AUSGEWÄHLTER AUSZUG »
━━━━
Opferperspektive

Rassistische Angriffe auf Nachbarn sind normal

Rassistische Übergriffe von Nachbarn gehören laut dem Verein Opferperspektive zur Normalität in Deutschland. Die Opfer würden alleine gelassen, die Polizei verharmlose Rassismus. Unterstützung, wie sie Boateng derzeit erhalte, sei eine Ausnahme.

Der brandenburgische Verein Opferperspektive hat die öffentliche Debatte nach den Äußerungen des AfD-Politikers Alexander Gauland über den Fußballstar Jérôme Boateng begrüßt. Viele Migranten und schwarze Deutsche, die von Rassisten aus der Nachbarschaft vertrieben würden, erführen keine Unterstützung, erklärte Hannes Püschel von der Opferperspektive am Dienstag in Potsdam.
━━━━
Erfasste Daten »

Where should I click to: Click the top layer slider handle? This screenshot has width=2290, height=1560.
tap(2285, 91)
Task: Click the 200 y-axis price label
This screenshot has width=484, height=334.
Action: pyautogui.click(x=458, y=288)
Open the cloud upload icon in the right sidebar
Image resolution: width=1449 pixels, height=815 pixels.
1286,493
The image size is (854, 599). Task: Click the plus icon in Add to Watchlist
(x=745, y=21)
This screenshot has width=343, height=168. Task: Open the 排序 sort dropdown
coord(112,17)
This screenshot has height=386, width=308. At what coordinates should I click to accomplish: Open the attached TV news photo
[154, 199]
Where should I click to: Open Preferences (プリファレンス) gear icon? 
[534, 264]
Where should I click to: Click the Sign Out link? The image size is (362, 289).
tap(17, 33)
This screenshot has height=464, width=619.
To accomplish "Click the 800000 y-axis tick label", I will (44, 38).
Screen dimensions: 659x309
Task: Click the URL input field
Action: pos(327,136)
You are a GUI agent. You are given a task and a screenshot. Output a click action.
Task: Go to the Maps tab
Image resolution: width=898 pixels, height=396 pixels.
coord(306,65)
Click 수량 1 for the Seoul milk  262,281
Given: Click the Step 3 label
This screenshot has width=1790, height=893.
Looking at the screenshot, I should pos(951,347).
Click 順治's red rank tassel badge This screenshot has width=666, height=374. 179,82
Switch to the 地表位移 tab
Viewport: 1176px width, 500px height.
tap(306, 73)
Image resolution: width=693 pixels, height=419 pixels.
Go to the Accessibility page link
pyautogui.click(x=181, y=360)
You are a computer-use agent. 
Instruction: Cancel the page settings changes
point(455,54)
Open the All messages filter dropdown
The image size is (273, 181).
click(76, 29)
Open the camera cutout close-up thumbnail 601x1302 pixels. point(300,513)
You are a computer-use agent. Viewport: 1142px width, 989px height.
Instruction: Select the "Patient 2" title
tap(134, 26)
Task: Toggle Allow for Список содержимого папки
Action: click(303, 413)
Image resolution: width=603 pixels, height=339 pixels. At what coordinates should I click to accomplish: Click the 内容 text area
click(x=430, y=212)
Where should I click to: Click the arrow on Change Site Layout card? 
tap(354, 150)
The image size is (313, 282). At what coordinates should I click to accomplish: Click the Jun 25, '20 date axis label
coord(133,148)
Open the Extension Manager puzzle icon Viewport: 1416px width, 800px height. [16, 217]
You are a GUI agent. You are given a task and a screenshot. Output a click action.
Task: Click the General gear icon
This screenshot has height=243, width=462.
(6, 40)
━━━━
AUFGABEN »
A - Beantworte anhand des Auszugs über den Verein Opferperspektive die folgenden Fragen:
(i) Wie geht die Polizei laut dem Verein mit Rassismus um?
(ii) Über wen hat sich der AfD-Politiker Alexander Gauland geäußert?
(iii) Wann und wo gab Hannes Püschel seine Erklärung ab?
B - Führe den Auszug über den Verein Opferperspektive im Anschluss an seinen letzten Satz weiter.

ANTWORTEN »
A -
(i) Sie verharmlost Rassismus.
(ii) Über den Fußballstar Jérôme Boateng.
(iii) Am Dienstag in Potsdam.

B -
Fußballnationalspieler Jérôme Boateng bestätigt Alltagsrassismus in Deutschland. Zwar sei Fremdenfeindlichkeit in den vergangenen Jahren weniger geworden, aber sie sei „längst noch nicht weg“, sagte Boateng den Zeitungen der Funke Mediengruppe. Das zeigten die jüngsten Gauland-Äußerungen. „Es ist traurig, dass man da wieder etwas zurückgefallen ist. Ich hatte gehofft, das wäre überwunden“, sagte der Sohn einer deutschen Mutter und eines ghanaischen Vaters.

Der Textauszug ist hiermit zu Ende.